According to the Cyber Incident & Breach Trends Report from the Online Trust Alliance (OTA), the number of breaches almost doubled from 2016. The Identity Theft Resource Center (ITRC) and CyberScout’s 2017 Annual Data Breach Year-End Review put the increase at nearly 45%.
“Surprising no one, 2017 marked another ‘worst year ever’ in data breaches and cyber incidents around the world,” said Jeff Wilbur, director of the OTA initiative at the Internet Society, in a press release accompanying the report.
The vast difference in the number of breaches—OTA reported an increase from 82,000 in 2016 to 159,700 in 2017, while ITRC reported a jump from just 1,091 to 1,579—is in large part because OTA creates estimates based on what it believes are the number of unreported incidents. But Wilbur also said OTA collects statistics worldwide, while ITRC focuses on the United States.
Indeed, it says its own estimate likely reflects only half of all incidents: “Since most incidents are not reported to executives, law enforcement, regulators or the public, the actual number of harmful incidents could easily exceed 350,000.”
A third report, the 2017 State of Malware from U.S. security firm Malwarebytes, found that ransomware attacks against consumers increased by 93% and by almost that much (90%) against businesses.
And the key findings of the French multinational Thales, in the global edition of its 2018 Data Threat Report, were that 67% of global enterprises had been breached, with the United States exceeding the average at 73%; that 42% of those breached in 2017 had been breached in the past; and that a 79% increase in IT security spending didn’t even slow down the increase in breaches.
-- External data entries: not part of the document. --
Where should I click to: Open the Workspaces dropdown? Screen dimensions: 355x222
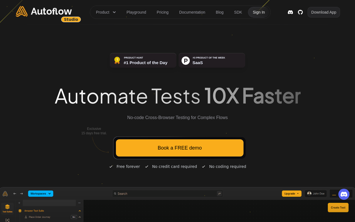click(x=40, y=194)
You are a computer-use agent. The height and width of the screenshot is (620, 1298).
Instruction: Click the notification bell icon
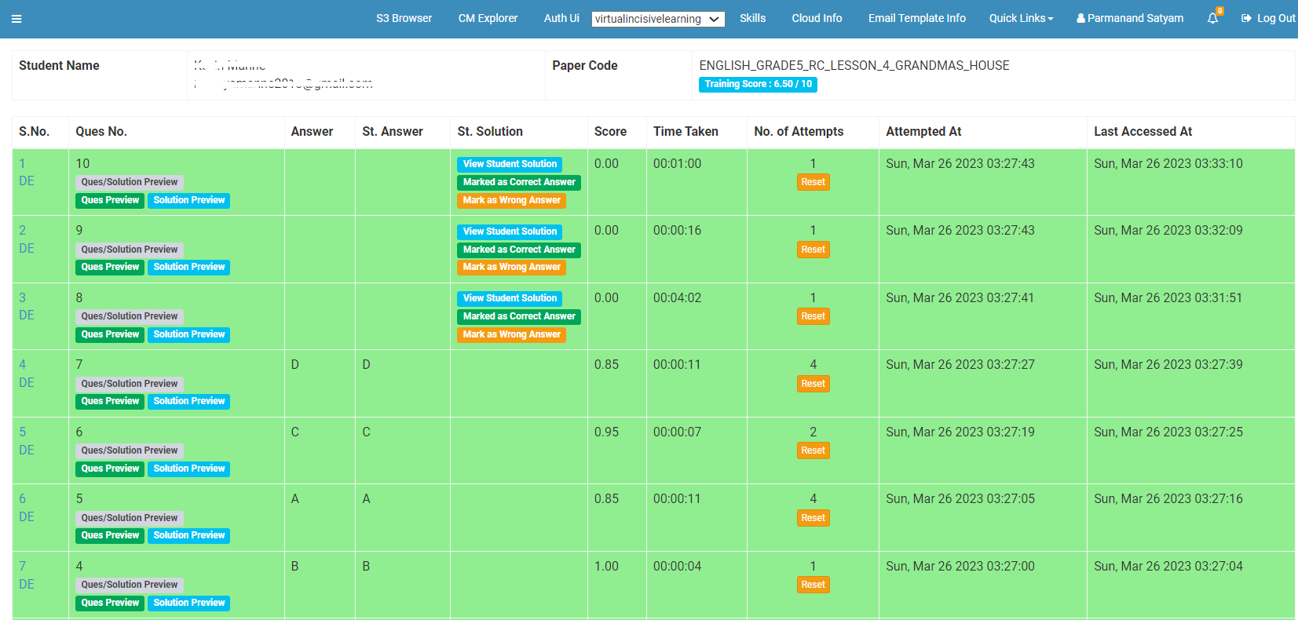tap(1212, 18)
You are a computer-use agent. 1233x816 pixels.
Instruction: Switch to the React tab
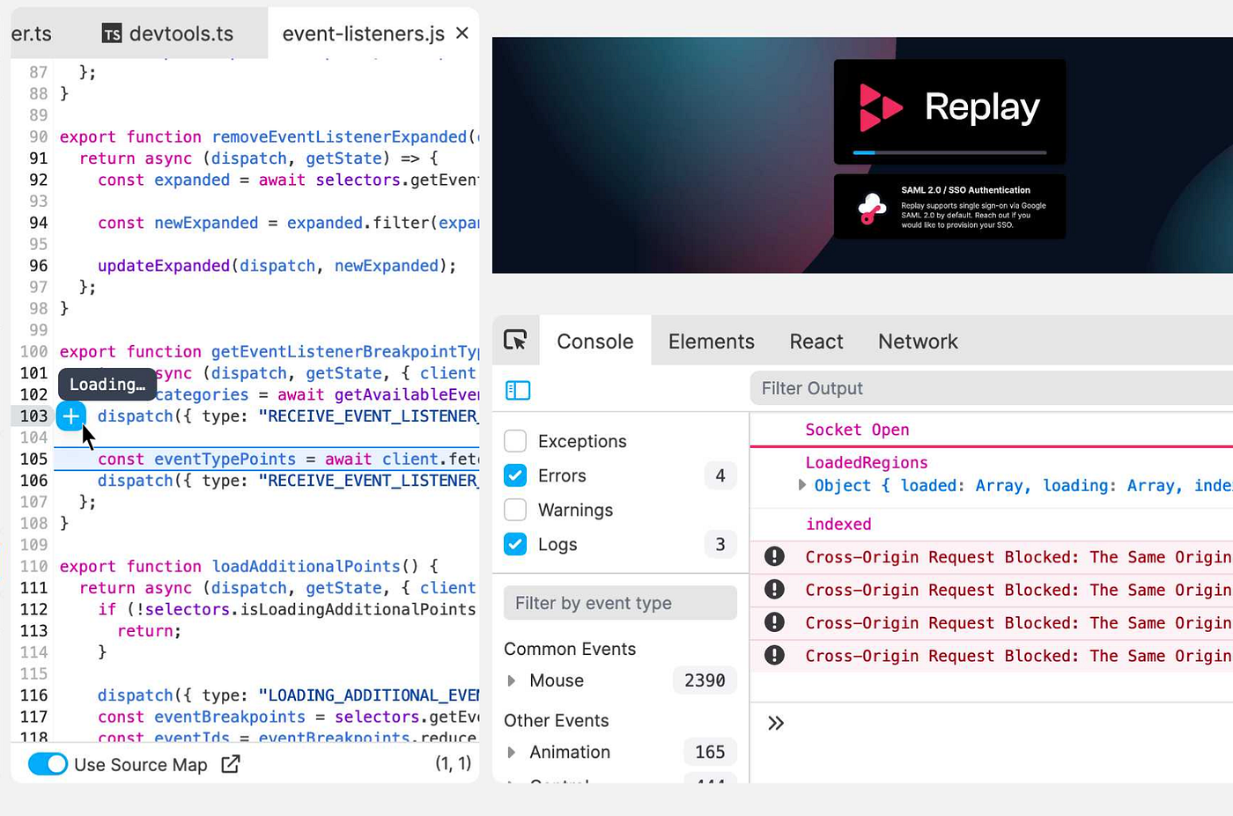816,341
Whatever the actual count, the trend is the same—a major increase in breaches year after year. While that is offset a bit by a bit of good news—the Ponemon Institute’s finding that the average cost of a data breach incident worldwide in 2017 declined to $3.62 million, or by 10% from 2016—the United States bucked the trend, with a 5% increase to $7.35 million that put it at about double the worldwide average.
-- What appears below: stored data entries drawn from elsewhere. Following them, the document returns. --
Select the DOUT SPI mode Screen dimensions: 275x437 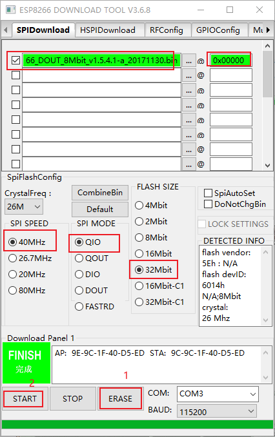79,291
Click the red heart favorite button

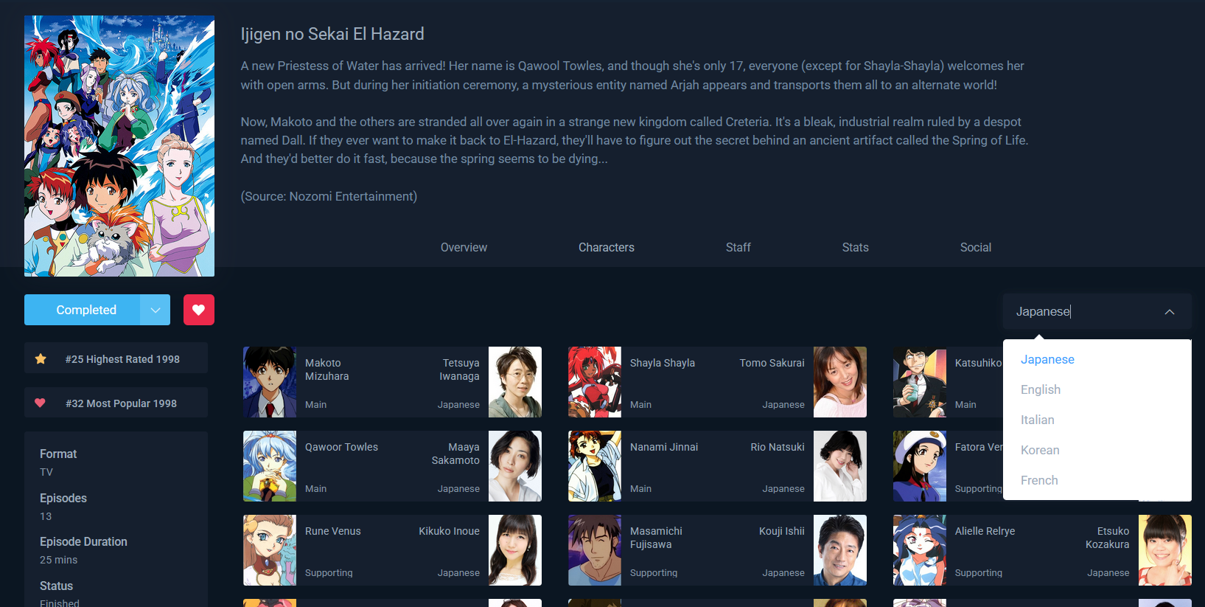[x=198, y=310]
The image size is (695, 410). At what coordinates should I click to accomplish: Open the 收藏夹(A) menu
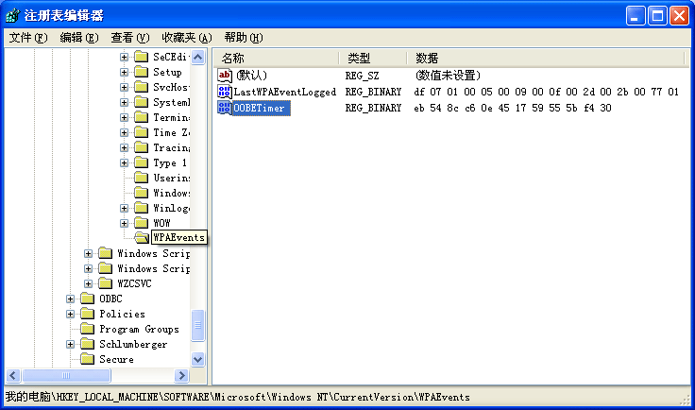[186, 38]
The OTA report noted the breaches that grabbed the most headlines: Equifax (personal, financial, and credit data on 145 million people), Uber (57 million riders and drivers), Verizon (14 million), and the announcement last year that all 3 billion Yahoo user accounts had been compromised in 2013.
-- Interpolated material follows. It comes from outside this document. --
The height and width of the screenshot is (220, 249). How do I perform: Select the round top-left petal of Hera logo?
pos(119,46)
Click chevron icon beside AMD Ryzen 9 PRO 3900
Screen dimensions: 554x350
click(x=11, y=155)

But it said the growth in ransomware was particularly worrisome. Symantec estimated that the number of ransomware attacks targeting businesses nearly doubled from 2016 to 2017, and the FBI estimates there are now 4,000 ransomware attacks per day. A new form of ransom-based attack—ransom DDoS (RDDoS), in which attackers threaten a DDoS unless a ransom is paid—is prevalent enough to prompt a recommendation that organizations set up a digital wallet just in case, since most of the demands are for payment in Bitcoin.
The report also tracked business email compromise (BEC) and connected device vulnerability.
The stats from ITRC are mostly negative as well: up to 14,207,346 credit cards were exposed in 2017, an 88% increase from 2016, and potentially eight times as many social security numbers were exposed in 2017 than in 2016.
But the mostly bad news is likely to continue. A couple of obvious reasons for the increase are that attackers are getting better, their tools are getting more sophisticated, and the attack surface of devices and data continues to grow. But a major reason so many more breach attempts are successful is that victims don’t follow the security advice they have been getting for years.
Indeed, according to OTA, 93% of breaches could have been prevented “had simple steps been taken such as regularly updating software, blocking fake email messages using email authentication and training people to recognize phishing attacks.”
In other words, more than 9 out of 10 organizations fall into the so-called low-hanging fruit category because they can’t or won’t implement basic security hygiene.
Why? Wilbur said some of it might be denial—the belief that a breach will happen to “the other guy.”
And it may also be the continuing perception that security costs money instead of saving it. “Part of what we’re trying to do in this report is raise the awareness not only of the magnitude of the threat but the impact of ignoring it,” he told Synopsys.
He said the report’s sections on the “economic value of readiness” and of changing regulations “highlight the real risks—financial, legal, and reputational—associated with ignoring best practices.”
“There is a clear trend toward tightening both the definition of a breach incident—the number of records, type of information, etc.—and the timeframe for breach notifications,” Wilbur said. “The European Union General Data Protection Regulation (GDPR) requirement, which takes effect in May, is 72 hours.”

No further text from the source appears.